Excerpted data:
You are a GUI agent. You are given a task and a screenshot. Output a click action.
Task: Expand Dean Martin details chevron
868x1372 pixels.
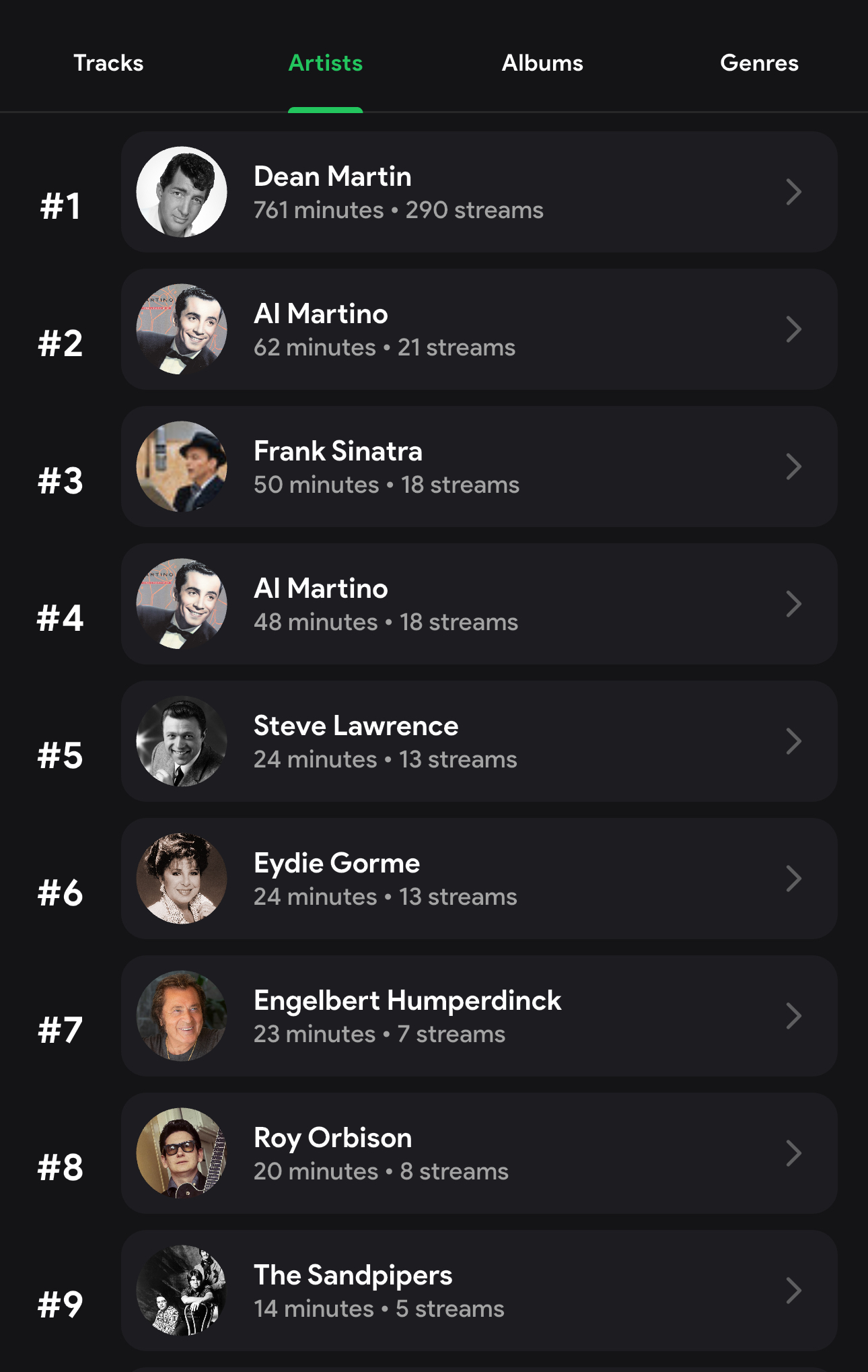click(x=794, y=192)
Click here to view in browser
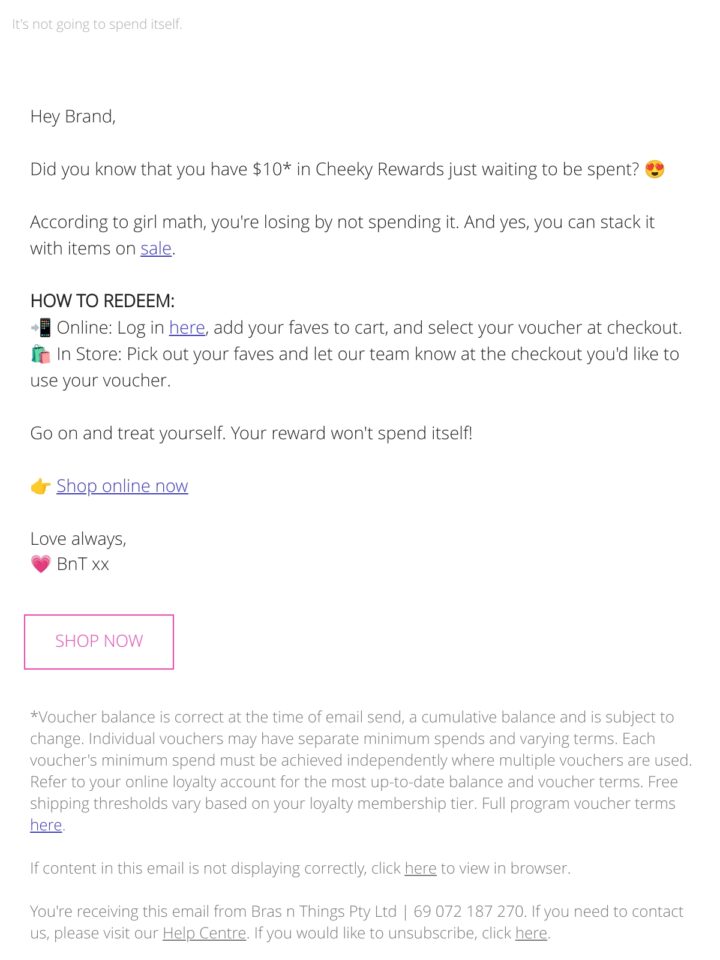Screen dimensions: 720x960 coord(421,868)
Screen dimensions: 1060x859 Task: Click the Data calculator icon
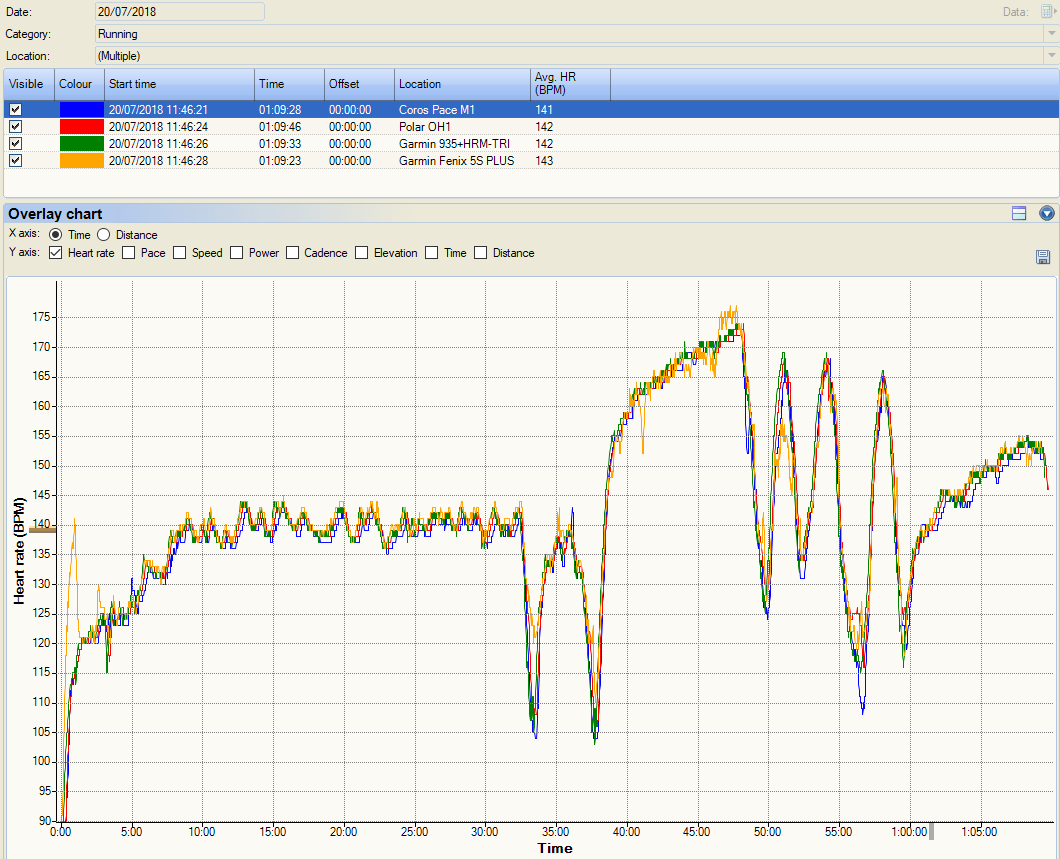click(1047, 12)
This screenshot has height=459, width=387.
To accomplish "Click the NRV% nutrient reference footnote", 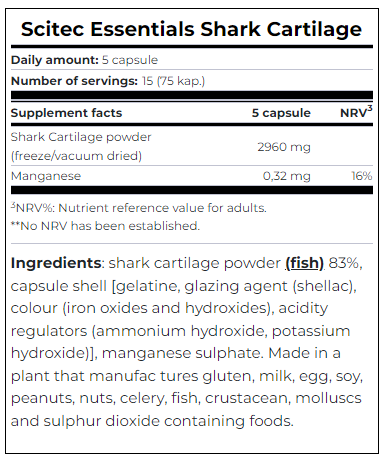I will click(139, 208).
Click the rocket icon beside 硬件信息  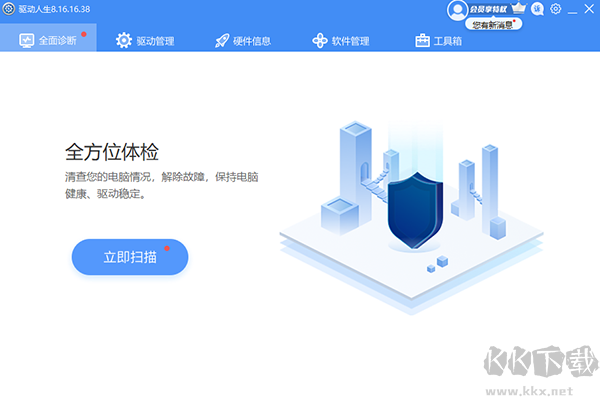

Aim:
Reproduce the entries word for word from their first line through the line that contains "click(1047, 12)", including that line. Leave the pictures out of the reproduction.

Written response:
You are a GUI agent. You are given a task and a screenshot. Output a click action.
Task: Expand Dean Martin details chevron
868x1372 pixels.
click(x=794, y=192)
Click here to view in browser
Screen dimensions: 720x960 coord(421,868)
Screen dimensions: 1060x859 Task: Click the Data calculator icon
click(1047, 12)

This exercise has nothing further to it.